[Click-target data]

>> start

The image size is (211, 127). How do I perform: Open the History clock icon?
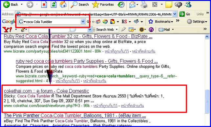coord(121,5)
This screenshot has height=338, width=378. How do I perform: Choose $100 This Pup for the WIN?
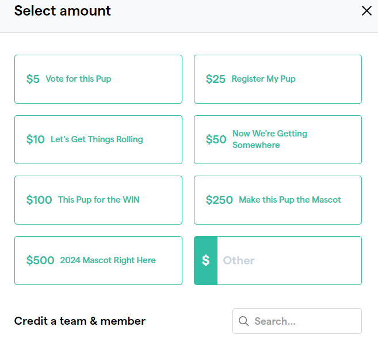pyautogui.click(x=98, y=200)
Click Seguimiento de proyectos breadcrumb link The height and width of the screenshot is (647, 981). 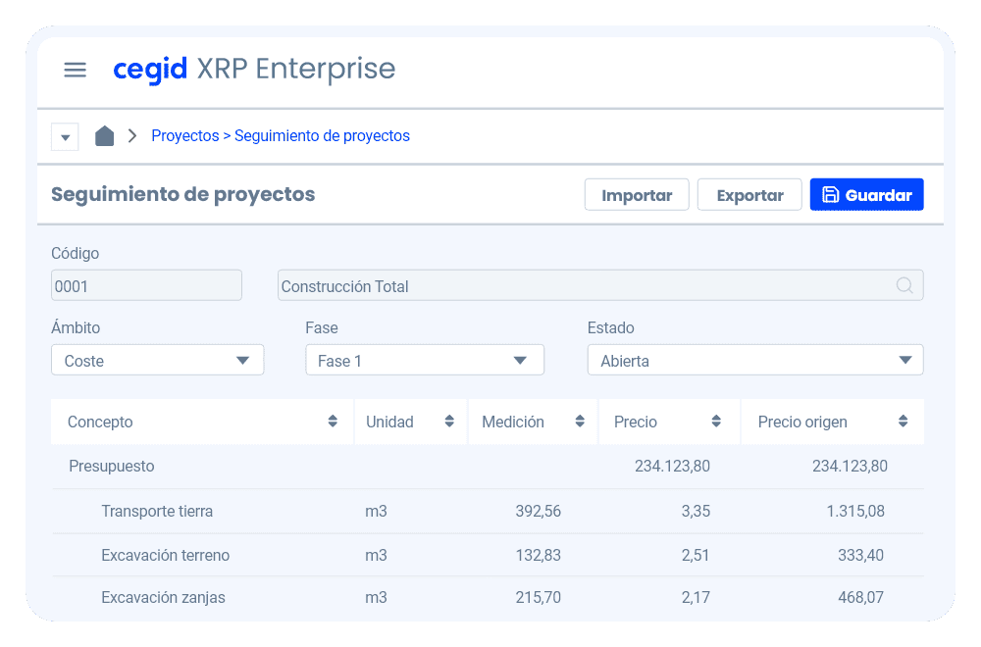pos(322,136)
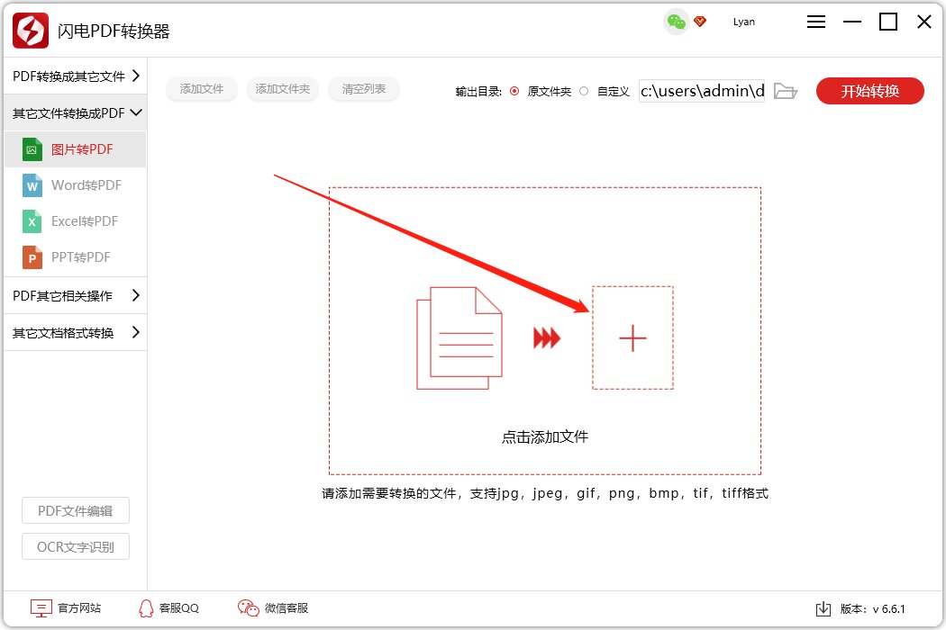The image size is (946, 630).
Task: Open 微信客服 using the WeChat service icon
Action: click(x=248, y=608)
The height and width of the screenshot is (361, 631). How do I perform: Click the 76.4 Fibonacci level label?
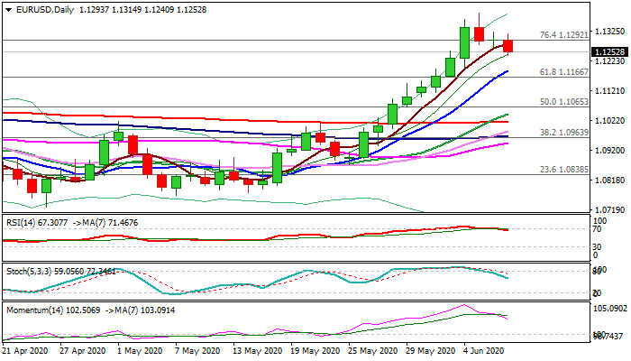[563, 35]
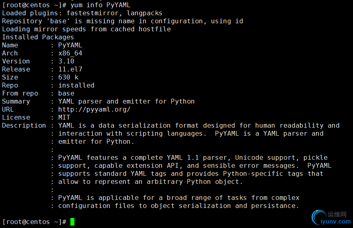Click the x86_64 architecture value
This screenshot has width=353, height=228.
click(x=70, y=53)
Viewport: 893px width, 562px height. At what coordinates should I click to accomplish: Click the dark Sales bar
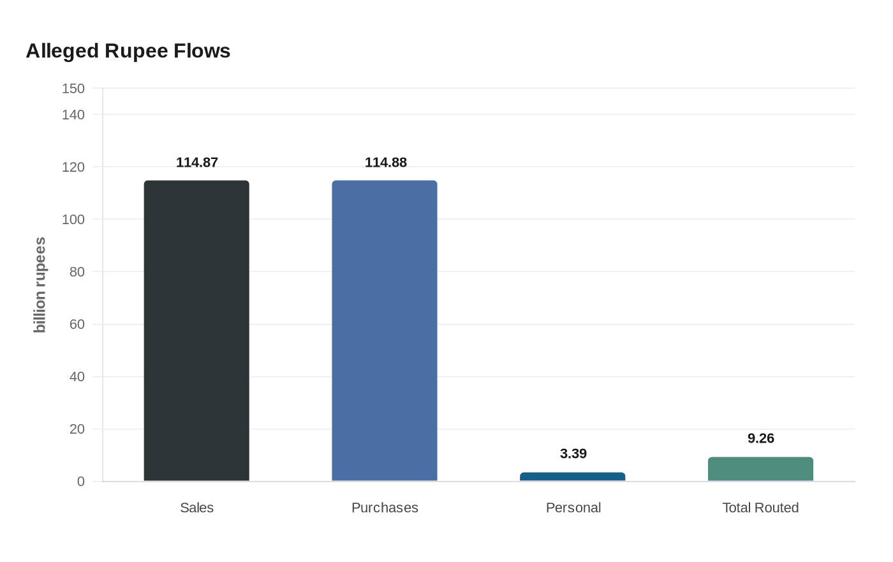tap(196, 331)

>> end

→ **WORK TO DO**:
Starting at the line containing "Viewport: 893px width, 562px" and ending at the end of the material above, rewrite those lines as a numbered list, skipping blank lines. Leave the pictures out.

→ **RESULT**:
1. Viewport: 893px width, 562px height. At what coordinates should I click to accomplish: Click the dark Sales bar
2. tap(196, 331)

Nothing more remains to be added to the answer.